My plain reading of section 15 allows the deduction of Ms. Vuong's post-accident earnings from her $600 weekly benefit. I find that there is no ambiguity, absurdity, or inconsistency in any of the language of that section. It clearly and unequivocally provides that 80 per cent of post-accident income may be deducted from the benefit. In this case, the benefit is $600, and 80 per cent of Ms. Vuong's post-accident earnings may be deducted from that benefit.
Furthermore, I cannot say that the effect of a plain interpretation of section 15 is repugnant to the purpose of the no-fault benefits scheme. This legislation was intended to provide limited accident benefits (as noted above). Although the deduction of Ms. Vuong's post-accident earnings from her benefit may not be what she anticipated, I find that the result is consistent with the legislature's intent.
Ms. Vuong maintains that section 16(1) of the No-Fault Benefits Schedule precludes the deduction of post-accident earnings.
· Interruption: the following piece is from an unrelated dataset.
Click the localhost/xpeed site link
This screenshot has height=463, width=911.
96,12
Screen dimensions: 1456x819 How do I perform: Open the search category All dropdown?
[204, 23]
Section 16(1) says:
TEMPORARY RETURN TO SCHOOL OR WORK":
(1) Subject to section 15 and subsection (3), a person receiving a benefit under this Part may attend school or accept, or return to, work at any time during the first two years following the accident for any period of time without affecting his or her benefits under this Part if, as a result of the accident, he or she is unable to continue at school or in the occupation or employment.
Although Ms. Vuong is correct in reading the section to allow temporary work returns without affecting entitlement, she has ignored the key words "subject to section 15". That phrase means that, while the insured person may be entitled to continue receiving weekly benefits, the insurer may still deduct the income earned from the benefit. This is entirely consistent with the idea of limited benefits.
Ms. Vuong further submitted that State Farm failed to offer her optional coverage which would have provided her greater weekly benefits. Section 19 of the No-Fault Benefits Schedule provides that an insured person may purchase optional coverage to increase the limit of basic weekly benefits. Every motor vehicle policy sold in Ontario contains the standard provision for weekly benefits, and a statement of the available optional coverages. Ms. Vuong argued that, because the policy options had not been adequately explained, State Farm should be precluded from making the section 15 deduction of her post-accident earnings.
I have no evidence which would bear upon Ms. Vuong's argument, and I make no findings on the insurer's obligation to educate its customers, or the effect of its failure to do so.
Order:
State Farm may deduct 80 per cent of the Ms. Vuong's post-accident earnings from her weekly benefit.
The Applicant is entitled to her expenses incurred in respect to the arbitration.